All of the spotlight from Instagram, Travel magazines, Influencers and Travel Bloggers have put Bali on almost everyone’s bucketlist. 

Unfortuntely it has come at a big cost. With failing infrastructure, nightmare traffic and an environmental disaster looming, the paradise island is getting some unwanted attention. 

Bali has made Fodor’s “No List 2020” which compiled some of the most visited places on the planet to reconsider traveling to. 

bali garbage problem
Kuta Beach (Image: Globe & Mail)

In creating the list, Fodor’s explained their reasoning, “Every year, we use the No List to highlight issues—ethical, environmental, sometimes even political—that we’re thinking about before, during, and long after we travel. For this year’s No List, as we do every year, we highlight places and issues that give us pause. The underlying issues are ones that we’ll certainly be grappling with in the decade to come.”

“But, ultimately, we know that our readers–all you globe-trotting world citizens–will continue to make up your own minds. As such, being featured on the No List is not a scarlet letter. Rather, it’s a promise that when we do cover the destinations mentioned here–all of which are, truly, wondrous places–we’ll be doing so responsibly, warts and all.”

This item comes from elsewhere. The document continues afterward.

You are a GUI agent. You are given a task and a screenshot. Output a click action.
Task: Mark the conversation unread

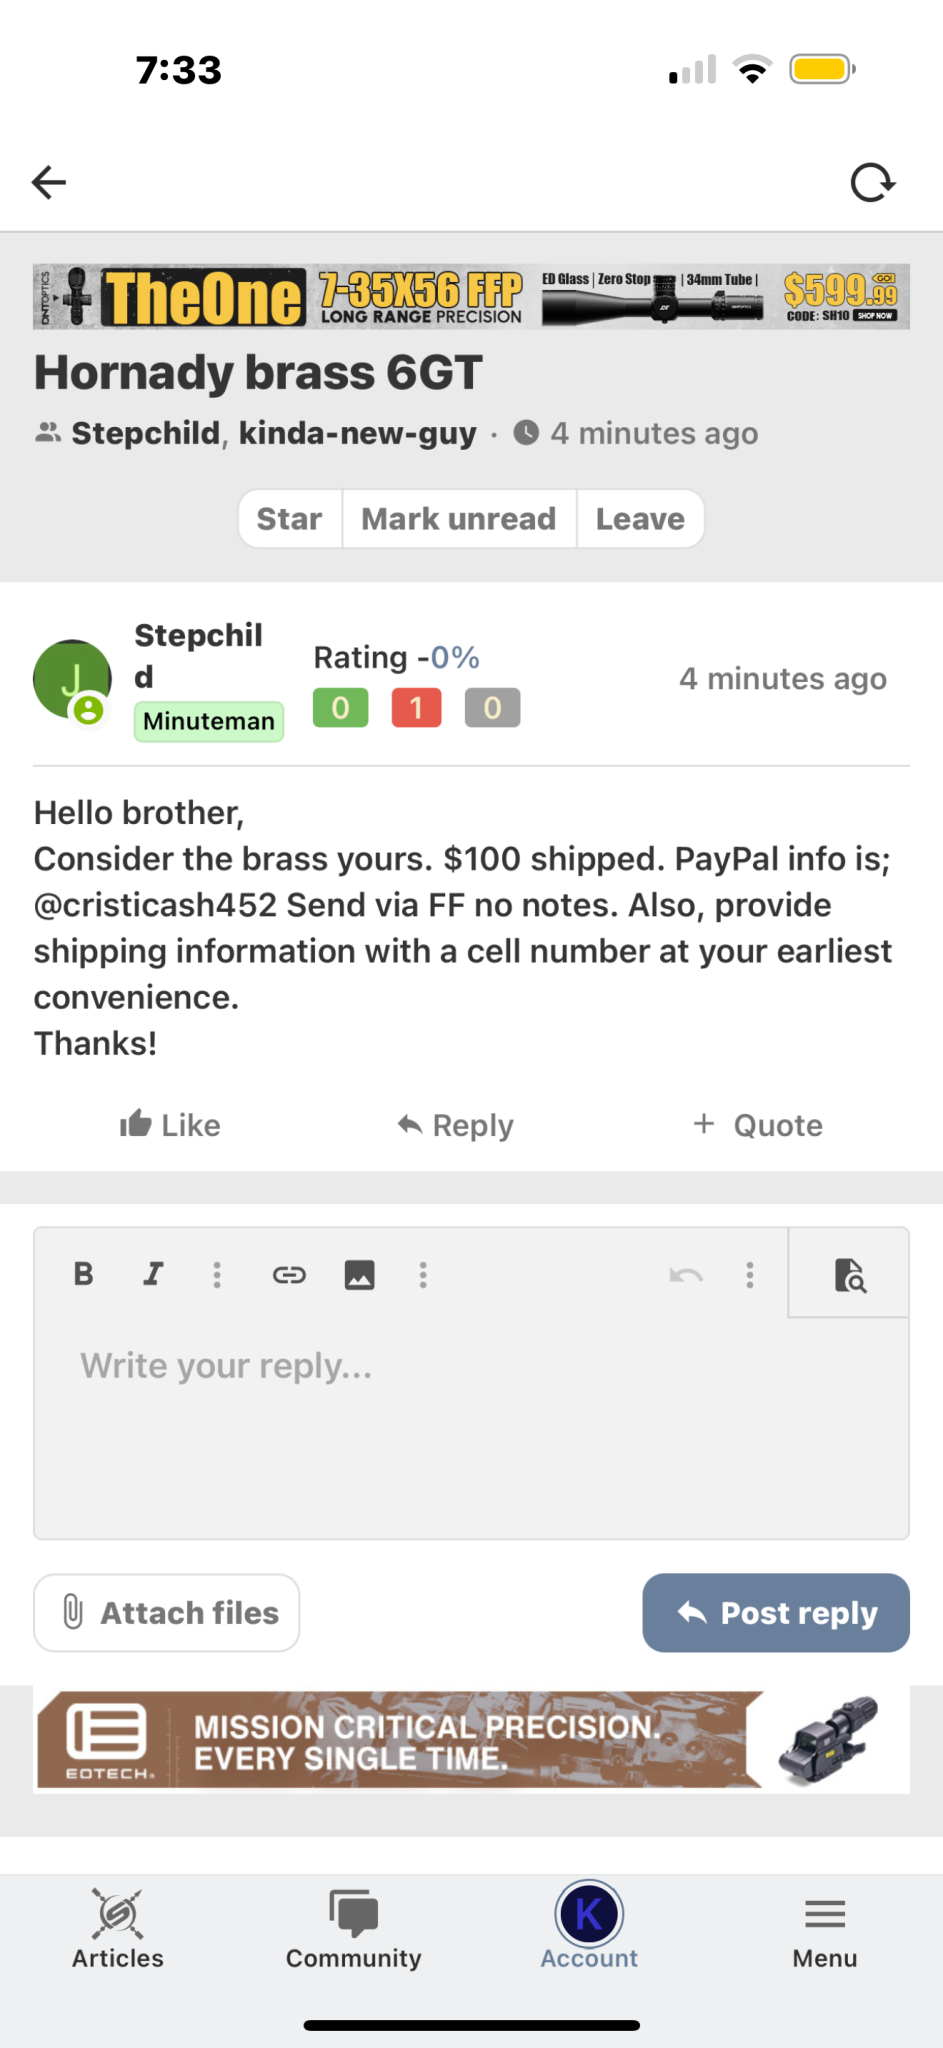[458, 519]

Bali Makes Fodor’s “No List”

Bali, Indonesia’s most-visited island, has suffered the effects of overtourism in the last few years to the point that the government is weighing a tourist tax to help combat some of the more sinister effects on the environment.

In 2017 a “garbage emergency” was declared over the amount of plastic on beaches and in waters; the Bali Environment Agency recorded that the island produced 3,800 tons of waste every day, with only 60% ending up in landfills–an obvious observation to anyone visiting the island.

A ban on single-use plastics (shopping bags, styrofoam, and plastic straws) went into effect in December 2018, and this year, the Bali legislature has debated imposing an extremely negligible “tourist tax” of US$10 per visitor. 

Water scarcity, brought on the development of luxury villas and golf courses, has impacted the profits of local farmers.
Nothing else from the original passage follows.